Among the ergonomic innovations to watch for when buying new tools are subtle changes such as smaller tools with bigger handles. The grips on tools have changed a lot lately, making them equally comfortable for larger male hands and smaller female hands as the workplace evolves. People are getting bigger, and more women are working on shop floors. Larger outsourcing suppliers employ a lot more women than smaller woodshops, but that, too, is changing. And the tool manufacturers are taking note.
LED lights are an ergonomic advance as they make it easier to use the tools to do the job.
Customized tool storage continues to improve with units that have more compartments, better linings, and easier mechanisms to let them lock together on a two-wheeled cart. Self-propelled carts are in the works, as is charge-as-you-go, so that a service person will always have fully charged batteries when they arrive at a jobsite. Storage modules are also getting more secure, with built-in locking and tracking devices. The very concept of offering several small, lightweight units that lock together into a large and portable whole is ergonomical.
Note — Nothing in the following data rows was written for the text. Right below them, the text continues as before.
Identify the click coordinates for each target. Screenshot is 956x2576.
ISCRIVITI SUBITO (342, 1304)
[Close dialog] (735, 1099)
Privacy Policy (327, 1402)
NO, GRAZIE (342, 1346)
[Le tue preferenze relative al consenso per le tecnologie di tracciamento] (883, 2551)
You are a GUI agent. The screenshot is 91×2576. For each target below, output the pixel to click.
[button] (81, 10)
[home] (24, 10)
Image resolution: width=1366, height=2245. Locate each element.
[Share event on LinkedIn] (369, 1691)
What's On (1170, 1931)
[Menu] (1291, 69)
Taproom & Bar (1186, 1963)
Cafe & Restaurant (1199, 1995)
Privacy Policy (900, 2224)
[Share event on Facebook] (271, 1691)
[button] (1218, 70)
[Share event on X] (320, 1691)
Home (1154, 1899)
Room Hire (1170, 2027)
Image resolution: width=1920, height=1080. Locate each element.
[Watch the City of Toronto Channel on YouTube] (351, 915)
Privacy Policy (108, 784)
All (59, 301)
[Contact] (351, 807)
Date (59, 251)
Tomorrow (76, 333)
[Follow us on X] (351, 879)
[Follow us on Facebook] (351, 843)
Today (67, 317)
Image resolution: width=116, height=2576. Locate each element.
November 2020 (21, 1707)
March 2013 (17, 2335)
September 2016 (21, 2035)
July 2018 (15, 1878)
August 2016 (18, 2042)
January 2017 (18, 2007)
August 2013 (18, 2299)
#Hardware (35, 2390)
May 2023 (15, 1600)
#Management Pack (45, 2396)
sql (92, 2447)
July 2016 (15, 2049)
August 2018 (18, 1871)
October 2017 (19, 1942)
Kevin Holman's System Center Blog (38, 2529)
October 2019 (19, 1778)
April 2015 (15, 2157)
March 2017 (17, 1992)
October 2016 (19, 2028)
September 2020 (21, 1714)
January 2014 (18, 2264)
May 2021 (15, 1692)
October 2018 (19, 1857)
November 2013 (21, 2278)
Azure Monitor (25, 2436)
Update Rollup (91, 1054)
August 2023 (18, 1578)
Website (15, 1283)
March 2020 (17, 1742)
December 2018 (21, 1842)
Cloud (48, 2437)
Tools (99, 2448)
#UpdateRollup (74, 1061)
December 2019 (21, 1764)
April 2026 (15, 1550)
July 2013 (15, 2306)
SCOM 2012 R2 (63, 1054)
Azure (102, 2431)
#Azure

As for further innovation, we’re going to see new ways to cordlessly charge batteries over the next few years. These are already popular as a way of charging the small Lithium-ion batteries in cellphones and tablets, and they will soon be more widely available for charging tool batteries. Another concept is to charge a large battery in the shop, which is used to charge smaller tool batteries at the jobsite.
The future looks good for woodworkers. Lithium-ion cells are getting bigger, and the batteries are getting larger and more efficient. Soon, there will be no tool that doesn’t have a cordless option. That means some machines that were traditionally stationary are soon going to be portable, such as dust collectors, lathes and shapers. We’ve already seen several manufacturers introduce portable CNCs such as the Shaper Origin, Goliath and Yeti. We’re going to see huge strides in that area over the next decade, where portable CNCs become as common on the jobsite as they are in the woodshop.